Dave looked around him, checking over both shoulders before answering. “Well, I don’t think I can follow him down this path – it’d be too obvious, so I’ll have to risk losing sight of him and drive round to the bus stop in the car and follow the bus into town. He’s due to change buses there to get out to the gym so I’ll have to lose him again while I ditch the car and then get on the bus with him. I’ve got this camera that looks like a phone so I can film him while pretending that I’m ringing someone.”

“And when you get to the gym? Won’t it look a bit fishy, following him in and hanging around in your high-vis vest?”

“I’ve already thought of that. I’m going to ask to fill in a new member’s form – that way I can have my camera on the desk while I’m filling it in.”

As we could do no more to spy on the mark tonight without raising suspicion, we headed to another pub, where I was bursting with questions. Dave explained that sometimes a suspicious neighbour would call the police when they noticed an unfamiliar parked car. A uniformed officer would knock on the window but was usually fine with it once Dave explained what he was doing. And, he said, it was procedure to ring the local force in advance of a stake-out, anyway, and inform them out of courtesy what was going on.

“But what if you need to pee?” I asked. “I mean, if you’re in the car on your own for hours on end and you can’t leave because you don’t know if the mark is going to come out of his front door the second you dash off to a loo.” Dave raised his eyebrows slyly as he took a mouthful of beer and waggled the empty bottle to make his point.

“Oh,” I said. “Probably means men make better surveillance operatives than women.”

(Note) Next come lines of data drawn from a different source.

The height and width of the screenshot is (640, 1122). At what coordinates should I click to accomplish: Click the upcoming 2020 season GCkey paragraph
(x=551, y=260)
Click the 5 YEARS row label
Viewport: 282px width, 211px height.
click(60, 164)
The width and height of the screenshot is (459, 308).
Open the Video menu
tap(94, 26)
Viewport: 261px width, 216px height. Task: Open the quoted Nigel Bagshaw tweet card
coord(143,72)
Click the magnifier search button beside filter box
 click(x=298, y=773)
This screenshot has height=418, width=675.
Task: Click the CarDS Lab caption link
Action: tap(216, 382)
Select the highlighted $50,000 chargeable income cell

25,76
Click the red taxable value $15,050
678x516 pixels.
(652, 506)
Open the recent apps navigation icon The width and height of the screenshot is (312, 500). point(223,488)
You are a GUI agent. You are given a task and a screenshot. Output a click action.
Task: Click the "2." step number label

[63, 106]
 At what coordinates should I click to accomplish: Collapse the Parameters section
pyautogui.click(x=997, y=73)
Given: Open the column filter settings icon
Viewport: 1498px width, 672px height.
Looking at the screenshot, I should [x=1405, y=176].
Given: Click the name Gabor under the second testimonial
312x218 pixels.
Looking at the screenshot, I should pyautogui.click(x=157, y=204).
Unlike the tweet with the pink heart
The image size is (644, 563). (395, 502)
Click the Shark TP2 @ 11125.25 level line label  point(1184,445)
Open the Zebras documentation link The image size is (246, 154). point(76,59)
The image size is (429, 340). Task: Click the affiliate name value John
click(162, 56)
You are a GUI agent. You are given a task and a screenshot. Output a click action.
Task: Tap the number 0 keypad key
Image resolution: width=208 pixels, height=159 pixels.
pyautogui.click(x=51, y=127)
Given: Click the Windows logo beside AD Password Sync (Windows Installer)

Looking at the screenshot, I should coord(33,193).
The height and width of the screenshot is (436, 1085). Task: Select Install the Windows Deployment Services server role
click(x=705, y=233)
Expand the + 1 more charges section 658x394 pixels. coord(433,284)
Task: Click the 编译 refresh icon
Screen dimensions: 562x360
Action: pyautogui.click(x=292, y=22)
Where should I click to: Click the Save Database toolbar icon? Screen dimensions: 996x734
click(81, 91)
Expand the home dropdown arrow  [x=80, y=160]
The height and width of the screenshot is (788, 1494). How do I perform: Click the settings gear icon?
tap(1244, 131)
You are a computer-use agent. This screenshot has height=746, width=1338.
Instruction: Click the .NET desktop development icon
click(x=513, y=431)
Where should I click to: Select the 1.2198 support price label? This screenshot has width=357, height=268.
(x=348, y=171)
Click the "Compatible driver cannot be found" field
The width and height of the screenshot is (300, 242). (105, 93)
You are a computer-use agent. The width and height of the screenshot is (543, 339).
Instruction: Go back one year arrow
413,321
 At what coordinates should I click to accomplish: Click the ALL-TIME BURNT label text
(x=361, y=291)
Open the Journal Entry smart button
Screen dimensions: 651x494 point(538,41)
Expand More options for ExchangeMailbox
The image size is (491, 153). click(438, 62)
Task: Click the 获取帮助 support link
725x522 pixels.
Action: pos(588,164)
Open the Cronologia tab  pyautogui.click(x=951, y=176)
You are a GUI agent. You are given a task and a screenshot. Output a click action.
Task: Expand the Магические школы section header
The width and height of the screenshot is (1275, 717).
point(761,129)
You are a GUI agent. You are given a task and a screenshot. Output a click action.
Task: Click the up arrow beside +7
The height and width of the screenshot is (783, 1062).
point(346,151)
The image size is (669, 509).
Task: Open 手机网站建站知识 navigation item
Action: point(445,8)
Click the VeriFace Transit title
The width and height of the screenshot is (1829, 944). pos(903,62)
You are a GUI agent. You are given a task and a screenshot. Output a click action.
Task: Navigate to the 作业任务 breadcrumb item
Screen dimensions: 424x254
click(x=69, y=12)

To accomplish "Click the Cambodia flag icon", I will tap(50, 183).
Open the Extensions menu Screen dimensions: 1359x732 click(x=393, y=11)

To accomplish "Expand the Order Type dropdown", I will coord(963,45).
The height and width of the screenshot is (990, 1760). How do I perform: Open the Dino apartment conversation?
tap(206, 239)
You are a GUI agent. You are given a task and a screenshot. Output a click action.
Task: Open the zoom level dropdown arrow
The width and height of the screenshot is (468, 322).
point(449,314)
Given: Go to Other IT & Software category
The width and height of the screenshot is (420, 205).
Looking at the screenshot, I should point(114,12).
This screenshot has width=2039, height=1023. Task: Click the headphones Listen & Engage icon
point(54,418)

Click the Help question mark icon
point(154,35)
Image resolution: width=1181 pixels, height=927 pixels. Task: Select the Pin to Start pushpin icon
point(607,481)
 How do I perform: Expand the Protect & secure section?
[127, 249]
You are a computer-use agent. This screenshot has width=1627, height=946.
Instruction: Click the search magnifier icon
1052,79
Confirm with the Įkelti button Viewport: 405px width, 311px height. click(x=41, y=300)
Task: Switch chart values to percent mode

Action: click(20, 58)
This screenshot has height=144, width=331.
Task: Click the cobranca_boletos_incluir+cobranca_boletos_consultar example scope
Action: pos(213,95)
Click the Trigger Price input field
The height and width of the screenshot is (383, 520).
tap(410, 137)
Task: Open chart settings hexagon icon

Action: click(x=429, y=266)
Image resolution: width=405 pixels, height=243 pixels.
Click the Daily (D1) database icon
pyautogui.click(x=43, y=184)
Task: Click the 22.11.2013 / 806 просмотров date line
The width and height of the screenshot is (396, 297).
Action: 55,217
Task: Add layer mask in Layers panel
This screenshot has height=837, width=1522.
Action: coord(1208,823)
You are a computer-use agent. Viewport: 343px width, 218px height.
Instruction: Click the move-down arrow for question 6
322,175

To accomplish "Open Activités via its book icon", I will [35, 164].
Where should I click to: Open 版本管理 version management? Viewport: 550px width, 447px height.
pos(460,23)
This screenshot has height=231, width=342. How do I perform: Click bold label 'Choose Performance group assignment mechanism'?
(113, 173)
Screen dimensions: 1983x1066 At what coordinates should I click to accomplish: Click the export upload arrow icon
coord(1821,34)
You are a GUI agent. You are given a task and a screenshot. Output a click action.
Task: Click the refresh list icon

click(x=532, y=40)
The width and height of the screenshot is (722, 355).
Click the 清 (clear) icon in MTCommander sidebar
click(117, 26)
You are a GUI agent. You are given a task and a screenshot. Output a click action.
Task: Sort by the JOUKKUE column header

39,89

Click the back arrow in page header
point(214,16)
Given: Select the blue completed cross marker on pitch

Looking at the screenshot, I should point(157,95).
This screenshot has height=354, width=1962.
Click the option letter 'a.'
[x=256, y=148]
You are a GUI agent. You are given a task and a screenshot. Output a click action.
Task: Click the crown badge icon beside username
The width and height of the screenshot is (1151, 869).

I heard later that week that the mission had been successful. Dave’s plan had worked to a T and he’d managed to film the mark in the gym, doing things no man with a strained back should be able to do. It was a good ending for Dave and an even better result for the insurance company. But was it a good ending for me, romantically-speaking?

Let’s just say I can’t go into details – or I’d have to shoot you – but, although I really enjoyed my really unusual date going on recon, he certainly didn’t turn out to be the spy who loved me.